Texto selecionado
Hoje, dependendo das fontes, o DIA/Minipreço terá uma quota de mercado entre os 3 e os 4% e situar-se-á no 7.º ou 8.º lugar daquele mesmo ranking, com valores relativamente próximos do Aldi. Ainda assim, essa cada vez mais magra quota de mercado corresponde a um interessante e importante parque de quase 490 lojas, de diferentes titularidades (próprias e em regime de franchising), de diferentes localizações (urbanas e fora dos centros urbanos) e diferentes dimensões.  

A Auchan, por seu lado, assenta o grosso do seu negócio na área dos hipermercados, possuindo actualmente 36 hipers e supermercados de grande dimensão. Em adição, nos últimos anos, o retalhista francês arrancou com uma estratégia de proximidade, com a insígnia My Auchan, especialmente na zona da Grande Lisboa, com um parque actual de 40 lojas (e com as primeiras aberturas no Porto a ocorrerem já em 2023). Apesar da dinâmica observada, as lojas MyAuchan representam ainda uma parcela relativamente curta da facturação total da Auchan no nosso país.

Como é sabido, o peso dos hipermercados tem vindo a perder progressivamente importância e se há uma década oscilavam entre os 27% e os 28% do total das compras das famílias portuguesas, hoje essa parcela não ultrapassa os 21%, sendo que em períodos de maiores dificuldades financeiras – como os que atravessamos actualmente – a redução da cesta em cada visita às lojas e o aumento da frequência dessas mesmas visitas, se converte num factor conjuntural que tende a penalizar mais os hipermercados e a favorecer os supermercados e lojas de proximidade.

Por isso, não espanta que a quota de mercado da Auchan tenha sentido esse impacto e que de valores a rondar os 6,0-6,5% de há uma década, se tenha verificado uma quebra ligeira, mas cumulativa e progressiva que deixa hoje a insígnia francesa com uma quota de mercado entre 4,0 e 4,5%.

Uma referência adicional pera chamar a atenção que a nível de sortido, se do lado do Minipreço, observamos um posicionamento a meio caminho entre os supermercados mais convencionais e as insígnias de sortido curto, com um share de marca própria nas vendas totais na ordem dos 45%, no caso da Auchan estamos perante a cadeia mais ‘marquista’ de entre o conjunto de pesos pesados que operam no mercado português. Ainda assim e apenas nos últimos doze meses, aquele share de marca própria saltou dos 30% para os quase 35%.

Dados

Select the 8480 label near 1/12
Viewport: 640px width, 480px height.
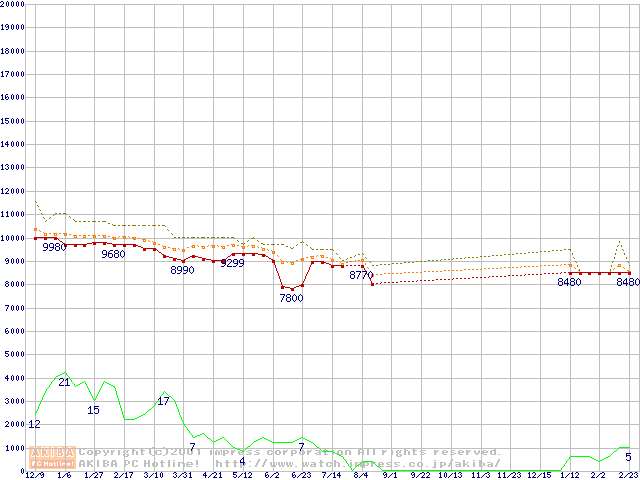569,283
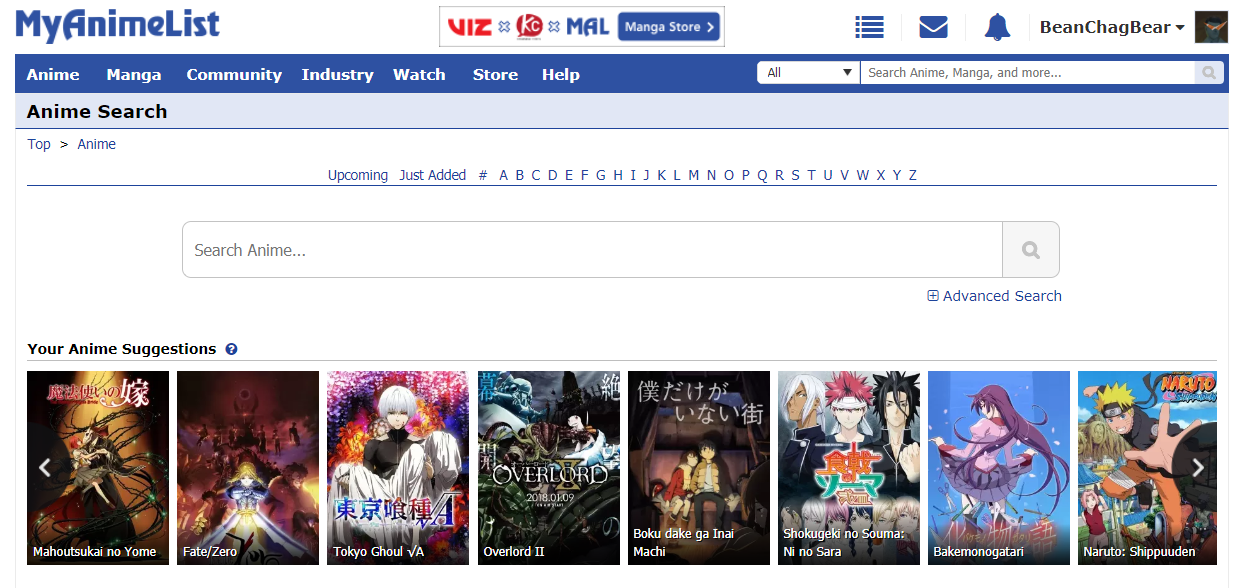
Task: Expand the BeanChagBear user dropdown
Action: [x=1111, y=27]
---
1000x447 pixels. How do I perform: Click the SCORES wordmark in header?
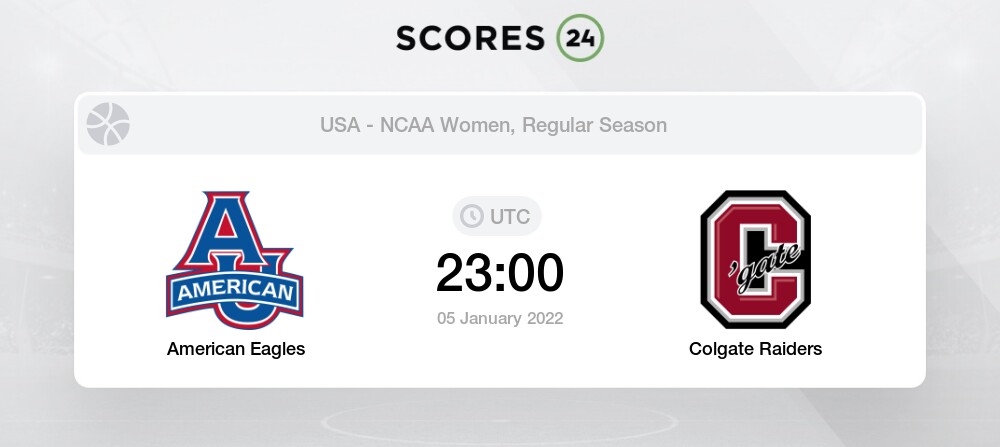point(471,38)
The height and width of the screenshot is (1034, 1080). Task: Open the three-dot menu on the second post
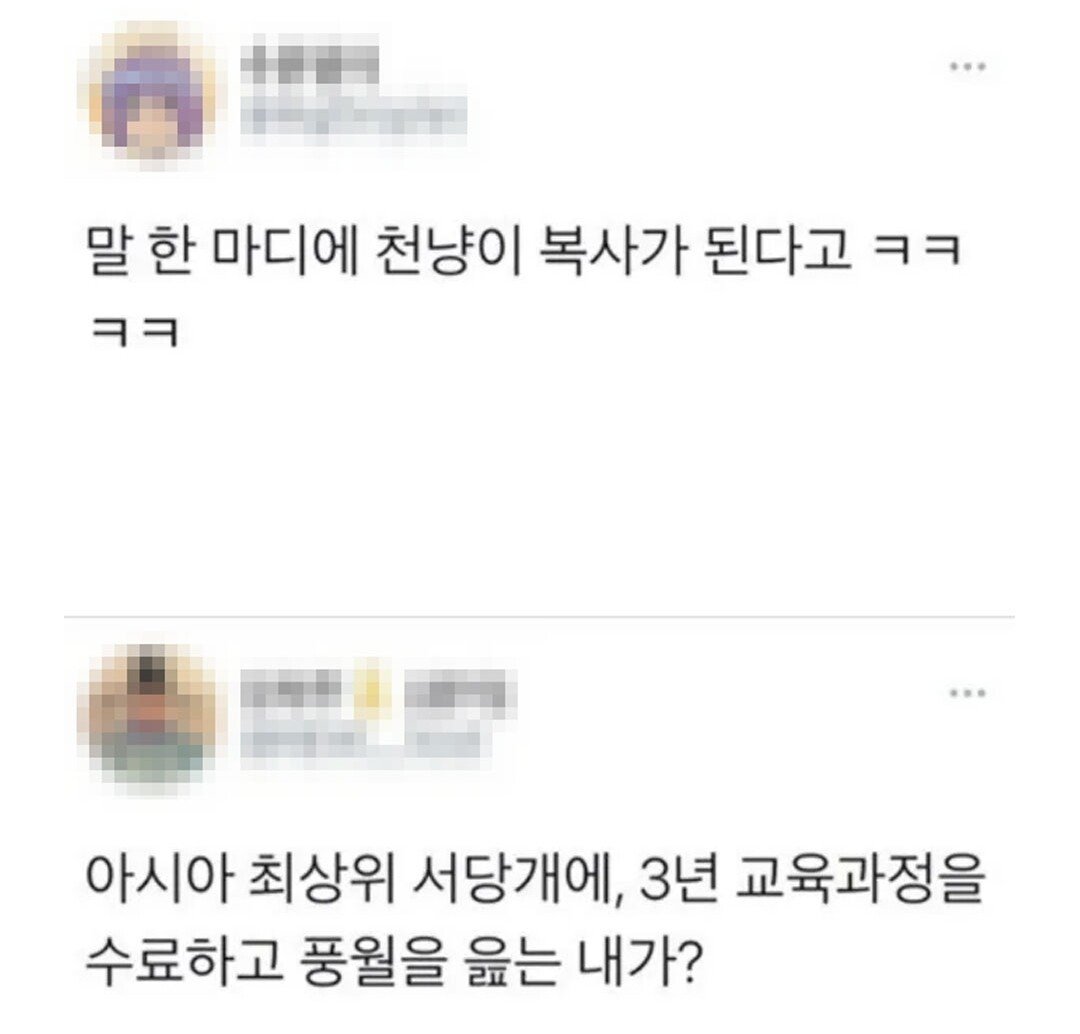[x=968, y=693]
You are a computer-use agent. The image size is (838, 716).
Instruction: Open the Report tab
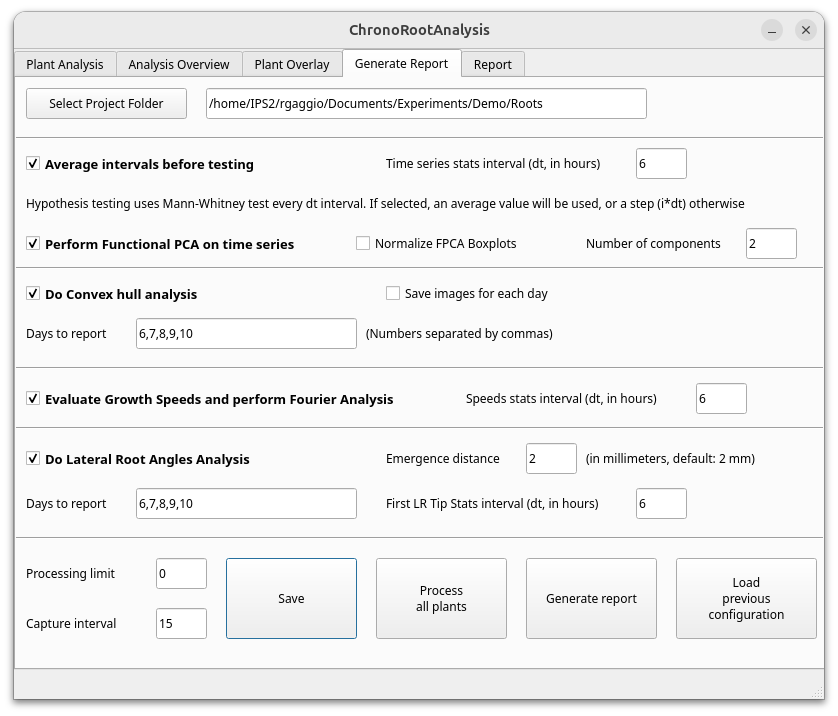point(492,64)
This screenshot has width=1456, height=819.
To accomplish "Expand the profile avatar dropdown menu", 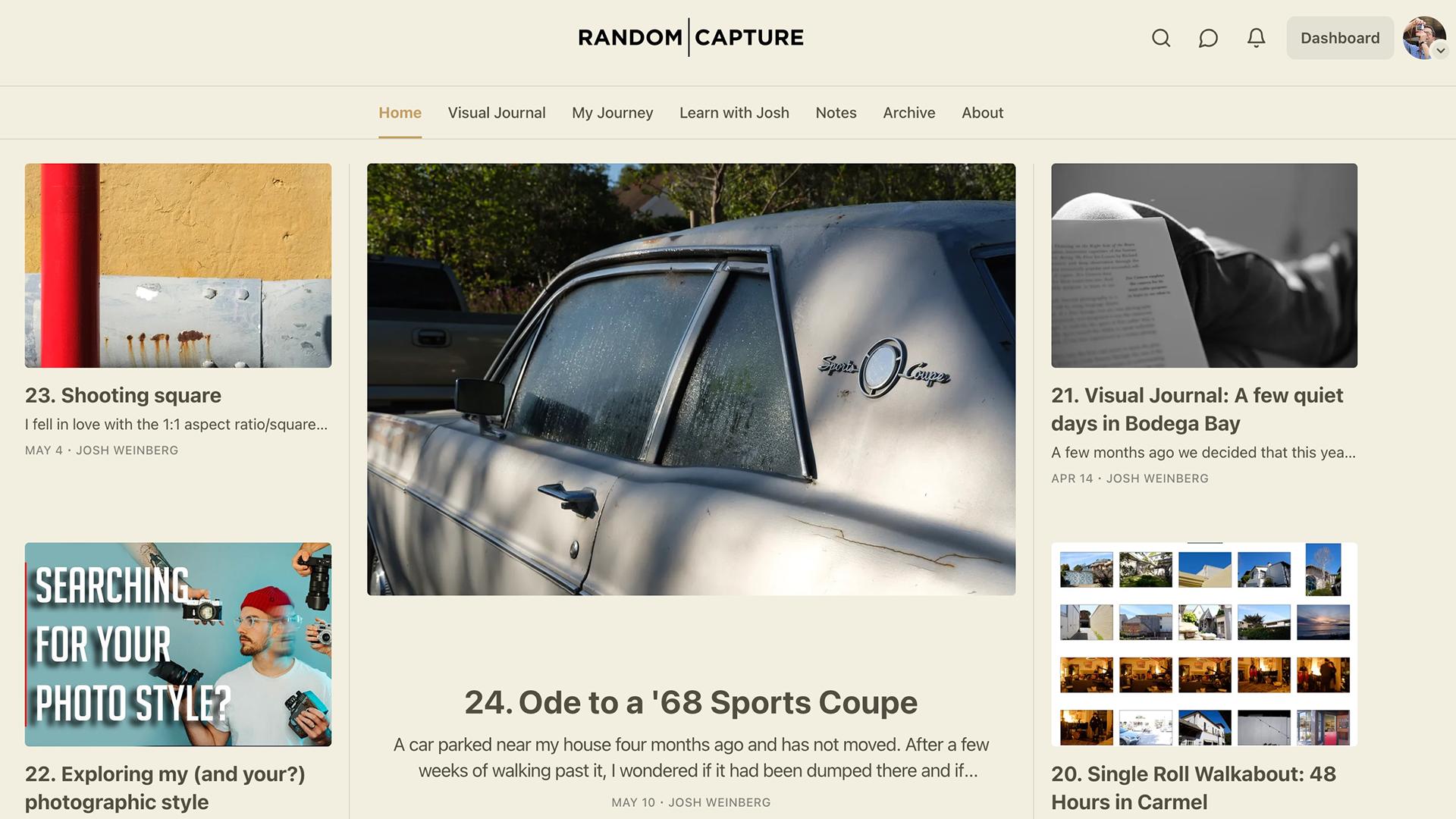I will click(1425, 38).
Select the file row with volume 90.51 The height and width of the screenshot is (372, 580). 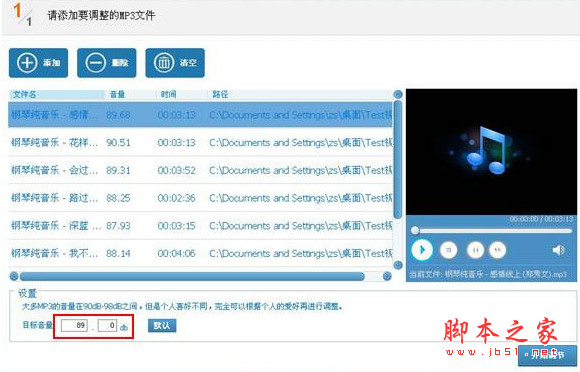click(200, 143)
...
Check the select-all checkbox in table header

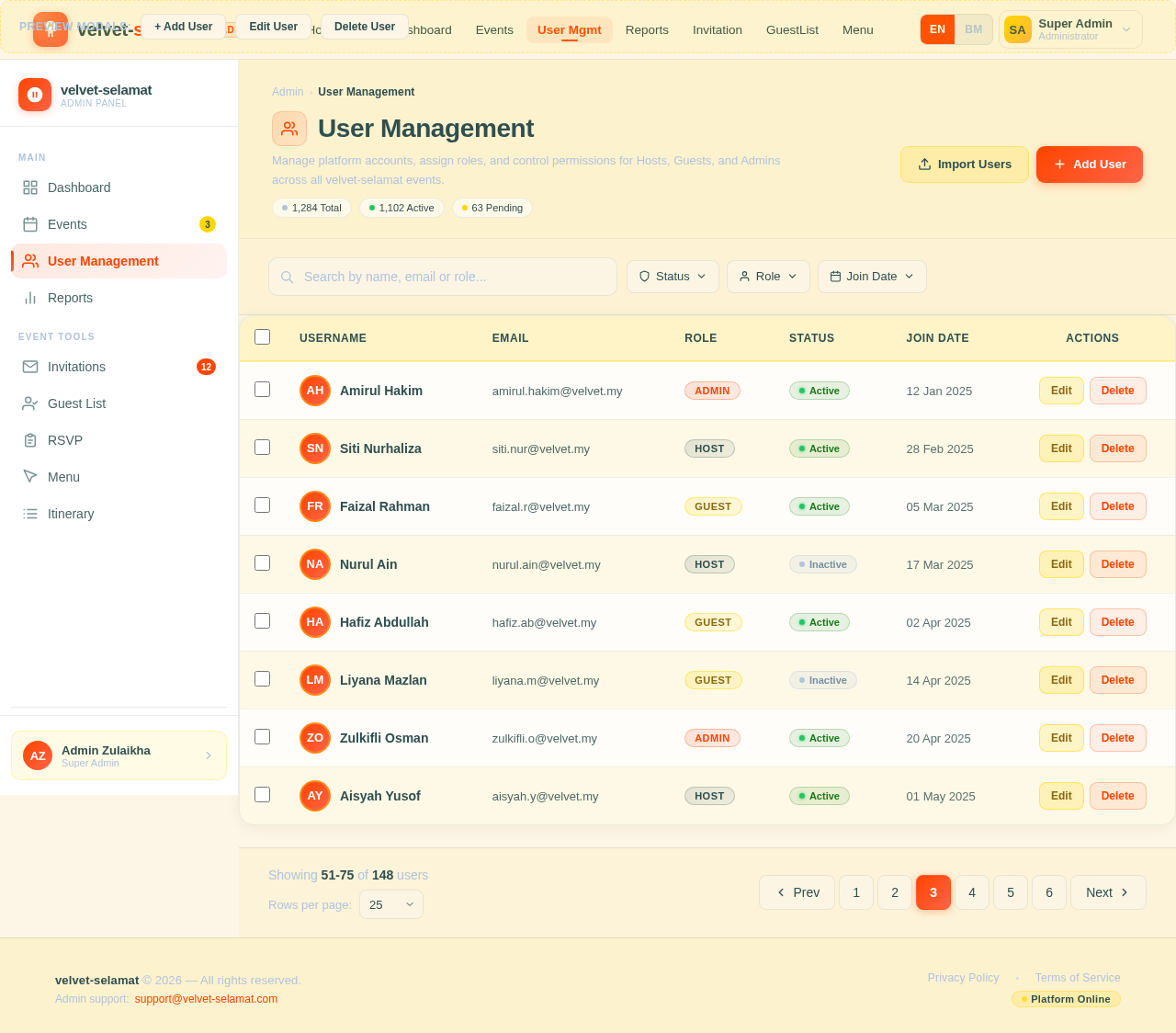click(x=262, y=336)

Tarefa escrita 1
Cite sem alterações o trecho do texto selecionado que começa nas palavras "Como é sabido, o" e termina depois das palavras "4,0 e 4,5%.".
Tarefa escrita 2
Segundo o texto selecionado, quantas lojas tem atualmente a insígnia My Auchan?
Os itens não têm qualquer relação com o texto selecionado.

Resposta correta 1
Como é sabido, o peso dos hipermercados tem vindo a perder progressivamente importância e se há uma década oscilavam entre os 27% e os 28% do total das compras das famílias portuguesas, hoje essa parcela não ultrapassa os 21%, sendo que em períodos de maiores dificuldades financeiras – como os que atravessamos actualmente – a redução da cesta em cada visita às lojas e o aumento da frequência dessas mesmas visitas, se converte num factor conjuntural que tende a penalizar mais os hipermercados e a favorecer os supermercados e lojas de proximidade.

Por isso, não espanta que a quota de mercado da Auchan tenha sentido esse impacto e que de valores a rondar os 6,0-6,5% de há uma década, se tenha verificado uma quebra ligeira, mas cumulativa e progressiva que deixa hoje a insígnia francesa com uma quota de mercado entre 4,0 e 4,5%.

Resposta correta 2
A insígnia My Auchan tem atualmente 40 lojas.